Clodronate liposomes 由包封在磷脂双分子层脂质体内的氯磷酸盐组成,可以被巨噬细胞选择性摄取。在巨噬细胞溶酶体内,磷酸酶逐步释放脂质体内的氯磷酸盐,使其在细胞内累积。当达到阈值浓度时,该累积会导致巨噬细胞不可逆损伤并诱导凋亡,使 clodronate liposomes 成为研究巨噬细胞清除及免疫调控的重要工具。Clodronate liposomes是荷兰免疫学家Nico Van Rooijen在上世纪90年代发明开发。Nico Van Rooijen为Clodronate liposomes清除巨噬细胞做了很多原创性,基础性的工作,发表了大量文献。
当使用荷兰Liposoma的巨噬细胞清除剂Clodronate liposomes氯膦酸盐脂质体,气管给药清除肺部肺泡巨噬细胞细胞时,巨噬细胞清除剂氯膦酸盐脂质体Clodronate liposomes会清除DC细胞吗?肺泡巨噬细胞和DC细胞都是CD11c阳性,根据如下文献的研究,气管内给药Clodronate liposomes不会清除DC细胞。

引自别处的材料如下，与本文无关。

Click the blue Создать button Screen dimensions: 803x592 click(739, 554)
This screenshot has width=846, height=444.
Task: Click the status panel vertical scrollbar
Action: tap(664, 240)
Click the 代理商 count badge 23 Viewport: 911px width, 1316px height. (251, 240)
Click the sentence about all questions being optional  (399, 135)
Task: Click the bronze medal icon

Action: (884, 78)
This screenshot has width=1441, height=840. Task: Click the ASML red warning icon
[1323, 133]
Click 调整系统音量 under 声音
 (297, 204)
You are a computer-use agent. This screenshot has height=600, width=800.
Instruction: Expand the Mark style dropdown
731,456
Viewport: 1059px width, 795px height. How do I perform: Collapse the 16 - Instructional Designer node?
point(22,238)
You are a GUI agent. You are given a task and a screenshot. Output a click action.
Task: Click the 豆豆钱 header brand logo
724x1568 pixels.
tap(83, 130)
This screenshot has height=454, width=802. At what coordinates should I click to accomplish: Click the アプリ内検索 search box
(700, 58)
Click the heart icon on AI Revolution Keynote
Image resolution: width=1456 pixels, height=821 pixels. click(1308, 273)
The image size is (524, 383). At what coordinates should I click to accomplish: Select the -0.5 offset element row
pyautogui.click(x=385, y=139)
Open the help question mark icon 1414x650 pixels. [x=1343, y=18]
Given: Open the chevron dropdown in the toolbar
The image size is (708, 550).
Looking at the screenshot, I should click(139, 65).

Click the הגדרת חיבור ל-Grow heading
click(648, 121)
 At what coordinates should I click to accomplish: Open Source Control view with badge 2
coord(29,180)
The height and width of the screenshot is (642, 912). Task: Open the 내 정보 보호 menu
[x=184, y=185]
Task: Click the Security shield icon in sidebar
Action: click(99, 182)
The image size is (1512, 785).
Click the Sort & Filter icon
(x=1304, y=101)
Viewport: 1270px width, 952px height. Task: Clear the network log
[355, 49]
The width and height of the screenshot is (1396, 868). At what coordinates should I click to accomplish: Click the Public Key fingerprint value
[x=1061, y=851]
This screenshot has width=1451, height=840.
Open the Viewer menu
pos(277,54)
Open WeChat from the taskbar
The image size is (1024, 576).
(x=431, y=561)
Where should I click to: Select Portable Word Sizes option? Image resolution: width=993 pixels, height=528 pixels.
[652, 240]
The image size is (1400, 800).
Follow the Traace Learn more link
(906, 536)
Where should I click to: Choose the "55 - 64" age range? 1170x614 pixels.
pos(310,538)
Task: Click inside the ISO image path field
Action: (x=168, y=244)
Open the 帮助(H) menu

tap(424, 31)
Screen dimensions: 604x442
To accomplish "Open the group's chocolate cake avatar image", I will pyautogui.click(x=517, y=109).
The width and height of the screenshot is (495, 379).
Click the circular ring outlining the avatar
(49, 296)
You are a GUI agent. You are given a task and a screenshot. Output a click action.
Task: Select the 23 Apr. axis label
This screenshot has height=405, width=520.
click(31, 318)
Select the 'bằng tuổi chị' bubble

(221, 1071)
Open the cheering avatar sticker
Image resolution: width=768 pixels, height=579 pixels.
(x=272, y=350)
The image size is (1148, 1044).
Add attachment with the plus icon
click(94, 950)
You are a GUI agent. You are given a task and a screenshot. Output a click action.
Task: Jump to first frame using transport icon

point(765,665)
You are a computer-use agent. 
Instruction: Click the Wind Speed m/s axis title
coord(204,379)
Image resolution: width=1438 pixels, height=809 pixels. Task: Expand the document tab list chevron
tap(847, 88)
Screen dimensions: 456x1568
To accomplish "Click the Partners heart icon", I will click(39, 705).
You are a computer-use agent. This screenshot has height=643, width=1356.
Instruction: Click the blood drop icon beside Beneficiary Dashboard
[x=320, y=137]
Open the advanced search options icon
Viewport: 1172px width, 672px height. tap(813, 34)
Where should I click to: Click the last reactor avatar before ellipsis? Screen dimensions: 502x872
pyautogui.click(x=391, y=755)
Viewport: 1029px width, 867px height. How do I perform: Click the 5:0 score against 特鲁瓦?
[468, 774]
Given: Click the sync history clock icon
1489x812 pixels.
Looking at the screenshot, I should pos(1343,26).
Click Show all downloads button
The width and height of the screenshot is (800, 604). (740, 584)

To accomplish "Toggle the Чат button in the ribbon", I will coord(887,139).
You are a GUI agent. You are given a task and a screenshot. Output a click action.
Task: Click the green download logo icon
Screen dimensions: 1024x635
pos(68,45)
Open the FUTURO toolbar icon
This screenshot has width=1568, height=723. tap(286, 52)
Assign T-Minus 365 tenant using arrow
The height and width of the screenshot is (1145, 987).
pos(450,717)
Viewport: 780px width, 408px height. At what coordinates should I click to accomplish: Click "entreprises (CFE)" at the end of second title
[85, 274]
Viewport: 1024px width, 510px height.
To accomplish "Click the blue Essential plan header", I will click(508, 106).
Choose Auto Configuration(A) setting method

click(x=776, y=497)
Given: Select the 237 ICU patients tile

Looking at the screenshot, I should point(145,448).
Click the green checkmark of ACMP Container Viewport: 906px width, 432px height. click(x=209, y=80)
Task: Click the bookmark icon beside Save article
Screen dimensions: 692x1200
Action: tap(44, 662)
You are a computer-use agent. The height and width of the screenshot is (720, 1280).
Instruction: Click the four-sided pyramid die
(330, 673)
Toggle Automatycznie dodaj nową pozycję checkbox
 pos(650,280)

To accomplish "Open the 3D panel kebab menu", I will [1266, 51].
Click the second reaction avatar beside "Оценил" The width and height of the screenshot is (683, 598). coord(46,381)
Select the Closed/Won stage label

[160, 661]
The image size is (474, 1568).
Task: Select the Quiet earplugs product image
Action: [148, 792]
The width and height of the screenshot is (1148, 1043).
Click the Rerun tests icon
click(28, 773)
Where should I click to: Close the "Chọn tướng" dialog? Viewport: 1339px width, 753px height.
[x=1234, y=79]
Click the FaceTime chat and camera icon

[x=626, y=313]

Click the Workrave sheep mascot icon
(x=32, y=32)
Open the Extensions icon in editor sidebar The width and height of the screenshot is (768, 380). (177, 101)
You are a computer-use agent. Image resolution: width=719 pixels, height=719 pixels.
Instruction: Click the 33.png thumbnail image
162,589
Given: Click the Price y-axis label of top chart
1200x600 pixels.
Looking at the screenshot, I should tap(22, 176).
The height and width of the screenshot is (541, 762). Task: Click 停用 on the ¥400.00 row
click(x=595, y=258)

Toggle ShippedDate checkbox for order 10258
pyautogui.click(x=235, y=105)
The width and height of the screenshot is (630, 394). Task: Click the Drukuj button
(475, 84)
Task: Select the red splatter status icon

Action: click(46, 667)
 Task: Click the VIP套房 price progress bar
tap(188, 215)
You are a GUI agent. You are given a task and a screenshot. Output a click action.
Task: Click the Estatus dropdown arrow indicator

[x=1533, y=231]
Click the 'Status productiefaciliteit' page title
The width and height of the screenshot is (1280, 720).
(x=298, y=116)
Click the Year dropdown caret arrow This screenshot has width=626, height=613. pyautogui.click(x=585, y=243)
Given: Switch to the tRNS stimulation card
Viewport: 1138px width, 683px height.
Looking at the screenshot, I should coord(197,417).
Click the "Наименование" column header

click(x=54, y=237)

文献题目:Murine alveolar macrophages limit replication of vaccinia virus
动物品系:129 Ev/Sv小鼠
给药方法:气管注射100 uL
原文描述:
Some populations of dendritic cells may be depleted by clodronate liposomes (Leenen et al., 1998), although effects of this treatment on lung dendritic cells remain poorly defined. We quantified numbers of dendritic cells in lungs of mice treated with clodronate or control saline liposomes. Clodronate liposomes did not affect total numbers of CD11c(+), MHC class II(+) dendritic cells in the lung interstitium as compared with control liposomes. In both groups, dendritic cells comprised ≈ 0.8% of total cells in the lungs, which is consistent with our previous data from untreated mice. Because antigen presenting cells such as dendritic cells and macrophages migrate to regional lymph nodes to initiate adaptive immunity, we also quantified numbers of these cell types in the tracheobronchial lymph node of mice 2 days after injection of liposomes. There were no significant differences between clodronate and saline control mice in numbers or percentages of CD11c(+), MHC class II(+) dendritic cells, Mac-3(+) macrophages, or ERMP-20(+) late monocyte progenitors in these lymph nodes (data not shown). Furthermore, numbers or percentages of dendritic cells and macrophages in peripheral blood, as determined by these same cell surface markers, did not differ between mice 2 days following treatment with clodronate or saline liposomes (data not shown). Collectively, these data demonstrate that intratracheal administration of clodronate liposomes depleted only alveolar macrophages.
原文翻译:
某些群体的树突状细胞可能会被氯膦酸盐脂质体消耗(Leenen 等,1998),尽管这种处理对肺树突状细胞的影响尚不清楚。我们对接受氯膦酸盐脂质体或对照生理盐水脂质体处理的小鼠肺部树突状细胞数量进行了量化。与对照脂质体相比,氯膦酸盐脂质体并未影响肺间质中 CD11c(+ )、MHC II(+ ) 树突状细胞的总数。在两组中,树突状细胞约占肺总细胞的 0.8%,这与我们之前在未经处理的小鼠中获得的数据一致。由于抗原呈递细胞如树突状细胞和巨噬细胞会迁移至区域淋巴结以启动适应性免疫,我们还量化了脂质体注射后 2 天小鼠气管支气管淋巴结中这些细胞类型的数量。氯膦酸盐脂质体与生理盐水对照小鼠在气管支气管淋巴结中 CD11c(+ )、MHC II( +) 树突状细胞、Mac-3(+ ) 巨噬细胞或 ERMP-20( +) 晚期单核细胞前体的数量或百分比之间没有显著差异(数据未显示)。此外,通过这些相同的细胞表面标志确定的外周血中树突状细胞和巨噬细胞的数量或百分比,在氯膦酸盐脂质体或生理盐水脂质体处理后 2 天的小鼠之间也无差异(数据未显示)。总体而言,这些数据表明,气管内给予氯膦酸盐脂质体仅能消耗肺泡巨噬细胞。
参考文献:
P. Leenen et al., Heterogeneity of mouse spleen dendritic cells: in vivo phagocytic activity, expression of macrophage markers, and subpopulation turnover. J. Immunol., 160 (5) (1998), pp. 2166-2173.